Problem statement
Return nothing but the lines from the one containing "Task: Click the" through the end of the records below, exactly as they stand and without pictures.

*** Supplied data Section Begins ***

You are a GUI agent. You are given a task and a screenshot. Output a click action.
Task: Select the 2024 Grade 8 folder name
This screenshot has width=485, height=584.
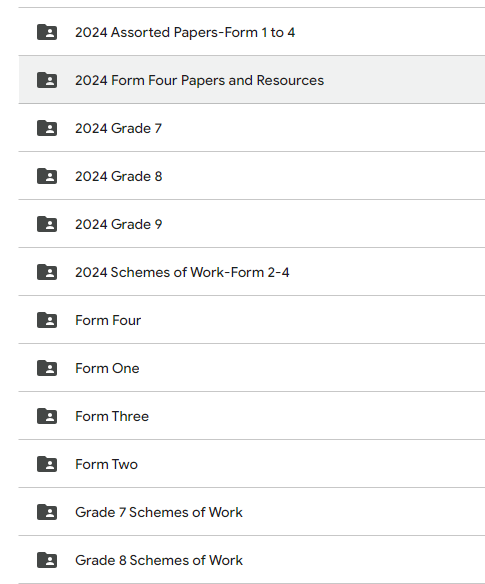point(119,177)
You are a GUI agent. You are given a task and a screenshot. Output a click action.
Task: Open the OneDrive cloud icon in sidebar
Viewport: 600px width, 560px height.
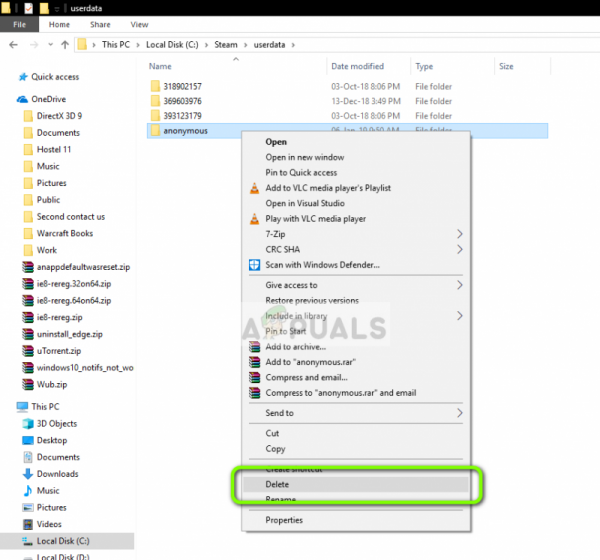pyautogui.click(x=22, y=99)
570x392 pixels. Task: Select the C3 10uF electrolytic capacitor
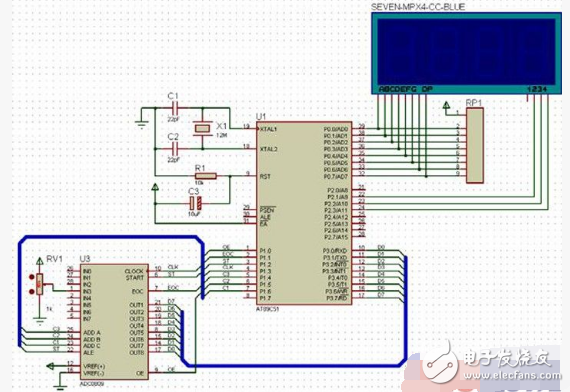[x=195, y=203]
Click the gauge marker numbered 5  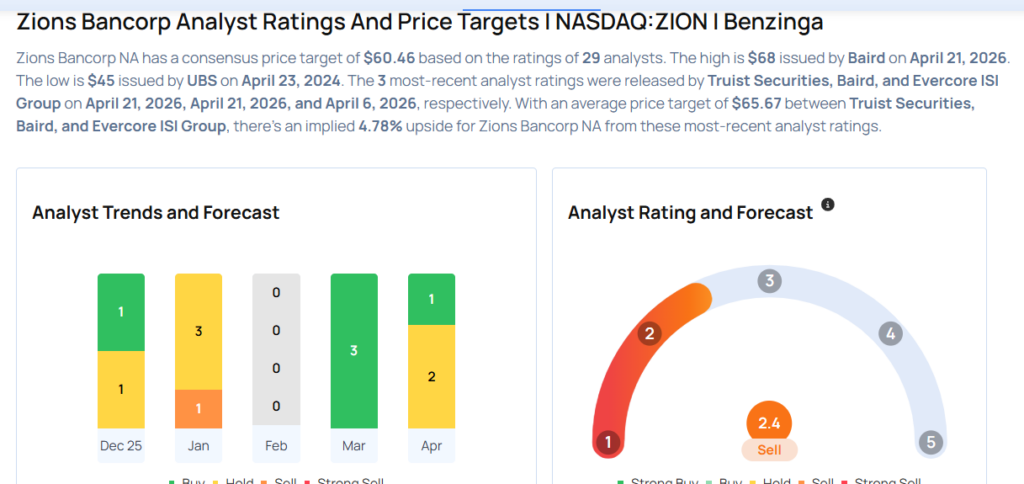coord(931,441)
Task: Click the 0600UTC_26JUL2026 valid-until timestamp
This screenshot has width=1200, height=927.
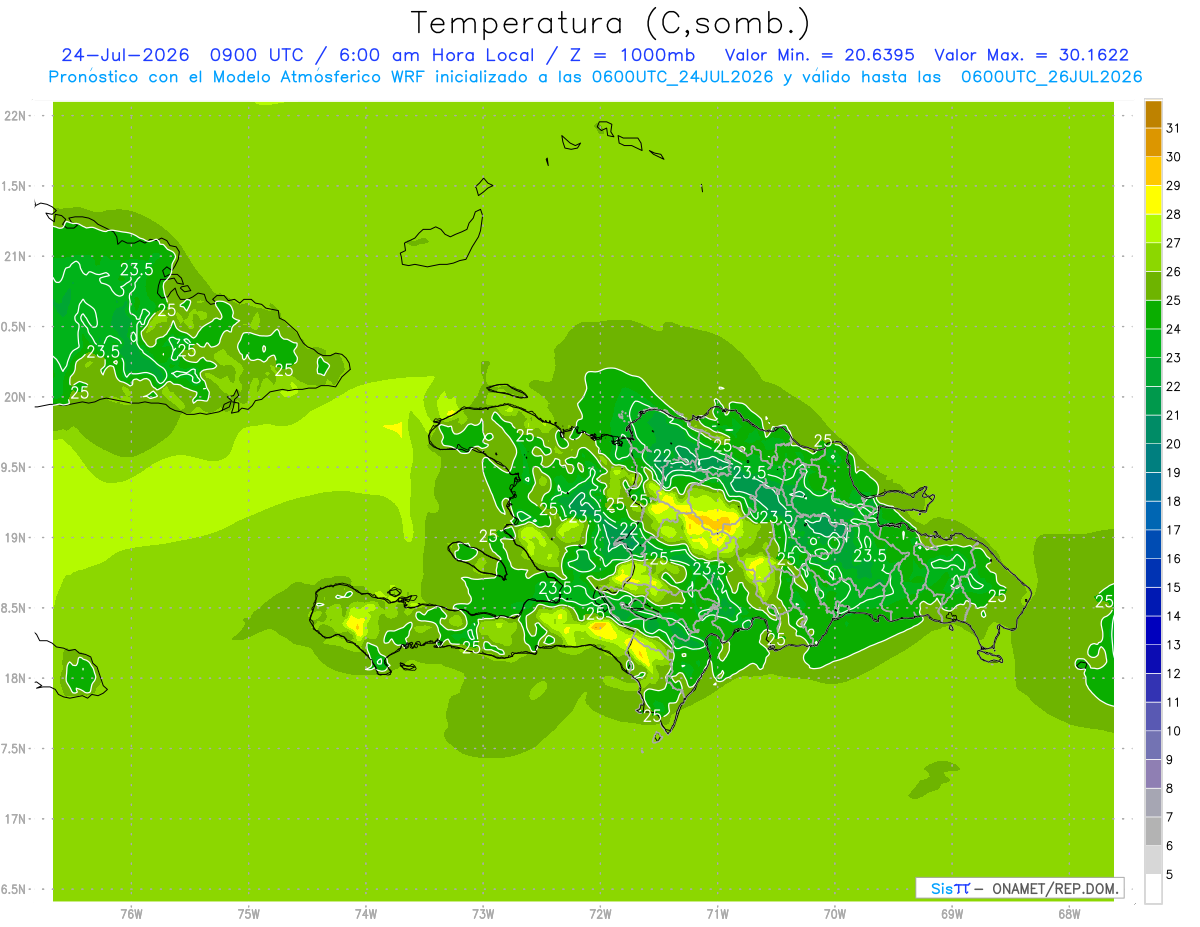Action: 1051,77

*** Supplied data Section Ends ***

Answer to the exercise
Task: Click the 0600UTC_26JUL2026 valid-until timestamp
This screenshot has width=1200, height=927.
Action: 1051,77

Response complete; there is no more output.